DoVer Auto-Debugging: How to Fix 27.5% of LLM Multi-Agent Failures

高效码农

2 months ago

Snippet
DoVer (Do-then-Verify) is an intervention-driven auto-debugging framework for LLM Multi-Agent Systems. It employs a “hypothesize-intervene-verify” closed-loop to overcome the limitations of log analysis, which often suffers from inaccurate attribution and lack of validation. Experiments show DoVer successfully fixes 17.6% to 27.5% of failed tasks on AssistantBench and GAIA within the Magentic-One framework, and achieves a 49.0% fix rate on the GSMPlus dataset using AutoGen2. It validates or refutes 30% to 60% of fault hypotheses, offering a quantifiable path to enhancing AI system reliability.

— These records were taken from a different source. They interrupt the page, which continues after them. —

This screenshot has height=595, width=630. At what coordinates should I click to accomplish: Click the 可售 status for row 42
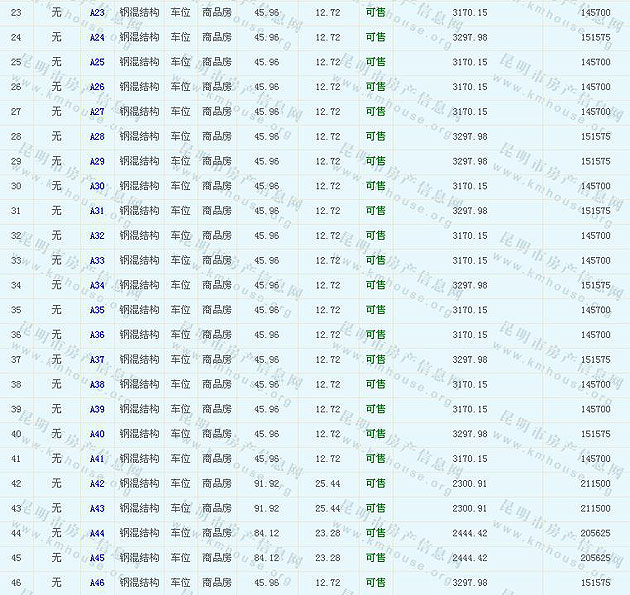pyautogui.click(x=375, y=484)
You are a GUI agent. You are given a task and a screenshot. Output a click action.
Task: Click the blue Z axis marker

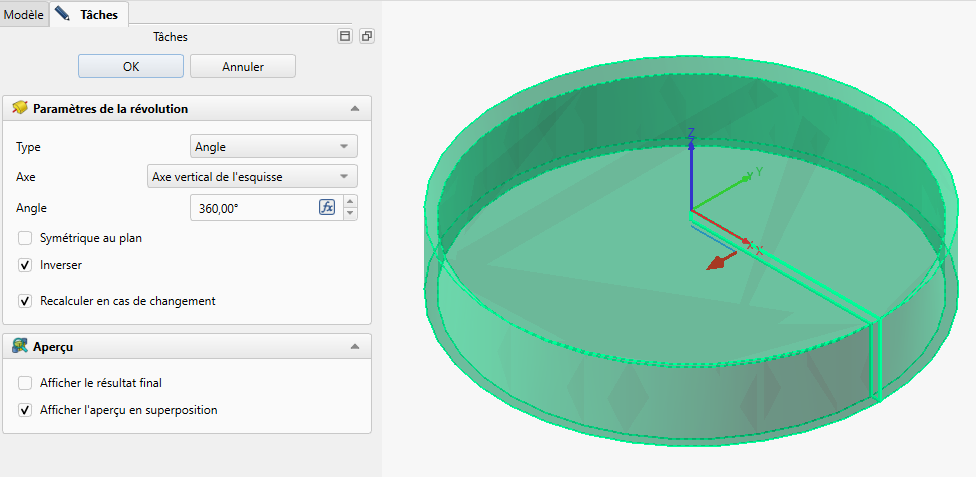click(x=690, y=134)
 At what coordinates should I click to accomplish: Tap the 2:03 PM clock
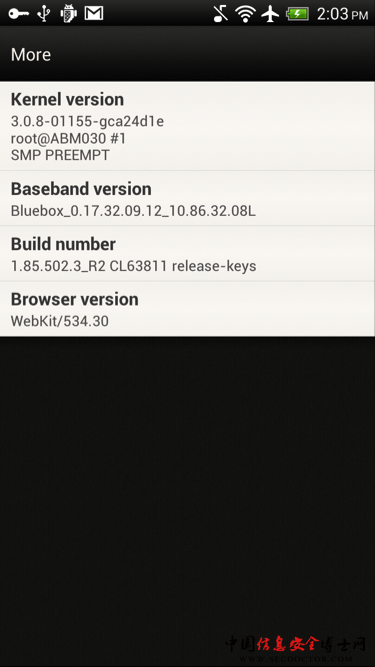342,14

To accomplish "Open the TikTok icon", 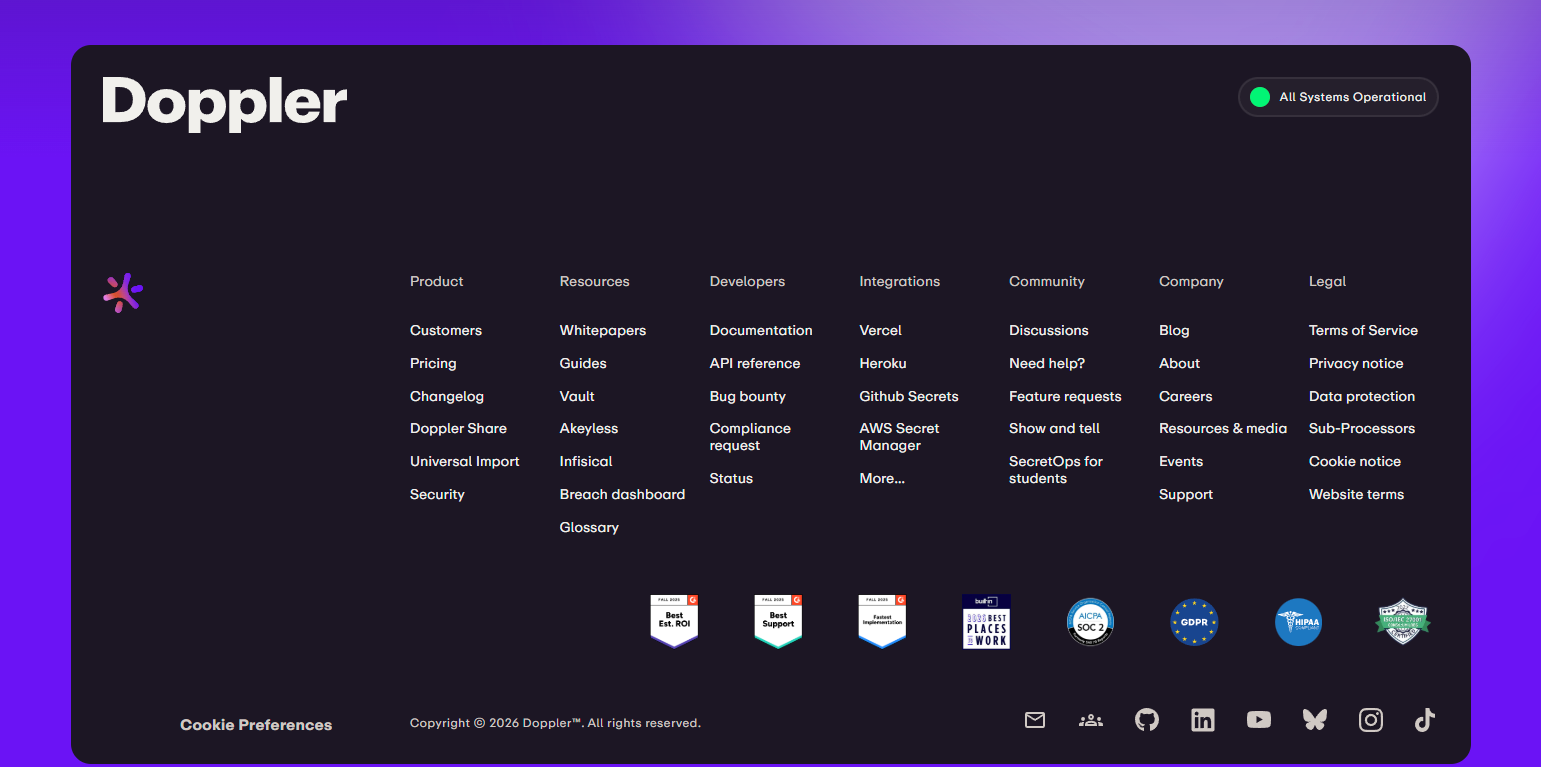I will click(x=1424, y=719).
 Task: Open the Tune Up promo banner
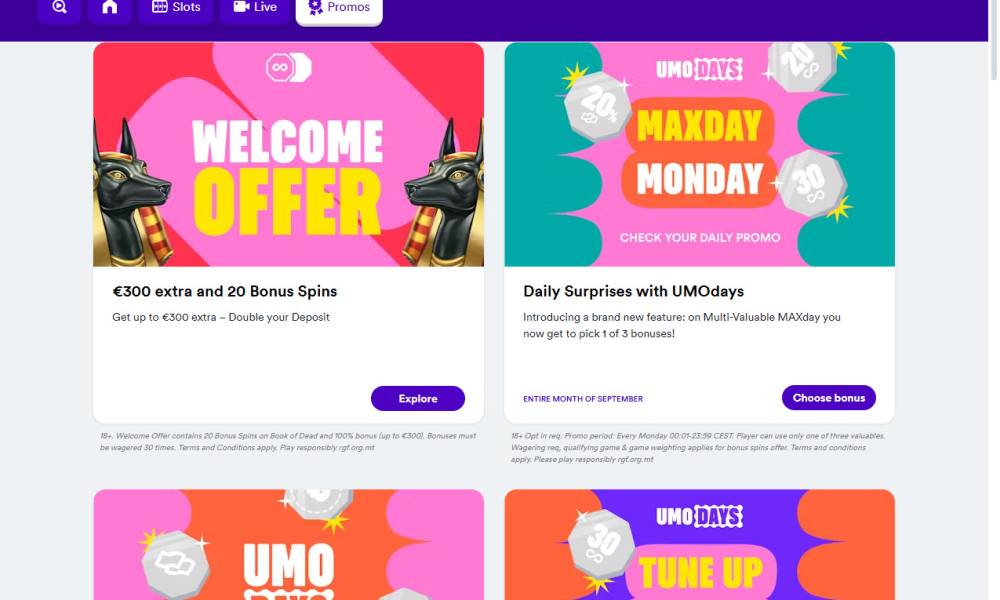699,545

DoVer Framework Explained: How to Automatically Debug and Repair Failures in LLM Multi-Agent Systems

The evolution of Large Language Models (LLMs) has transitioned rapidly from simple conversational agents to sophisticated Multi-Agent Systems (MAS). Frameworks like Microsoft’s Magentic-One and AutoGen2 allow a collaborative team of AI roles—such as a planner, a web browser, and a code executor—to tackle complex, multi-step problems.

However, this complexity introduces a critical challenge for developers and researchers: How do you debug when the system fails?

Unlike conventional software, which usually crashes with a clear error code, an AI agent’s failure is often silent. The system may produce a final output that is factually incorrect or incomplete, without any clear sign of which agent or which step was responsible. Sifting through hundreds of lines of interaction logs manually is inefficient, often impossible, and rarely leads to a verified root cause.

This deep-dive technical article explores DoVer (Do-then-Verify), a novel, intervention-driven auto-debugging framework designed specifically for LLM Multi-Agent Systems. Drawing exclusively from original research, we will detail how DoVer leverages active intervention to test fault hypotheses, quantify debugging success, and effectively revive previously failed tasks. This approach shifts debugging from a guessing game to a verifiable, engineering-focused process.

The Fatal Flaw of Traditional Log-Based Debugging in MAS

Before diving into DoVer, we must recognize why the current industry standard—Log-based Failure Attribution—is fundamentally insufficient for multi-agent environments. This method involves feeding the full conversation log to another LLM and asking it to pinpoint the specific erroneous step or responsible agent.

While conceptually simple, this approach is marred by two core deficiencies that undermine its utility:

1. Hypotheses Without Verification are Just Guesses

When an LLM reviews a log and suggests a “bad step,” it is generating a hypothesis, not a confirmed fact. Without a practical, executable test to confirm the finding, there is no way to know if modifying that step will genuinely fix the problem or if the error lies elsewhere in the system’s execution chain. Debugging, in this context, becomes an endless cycle of trial and error based on speculation.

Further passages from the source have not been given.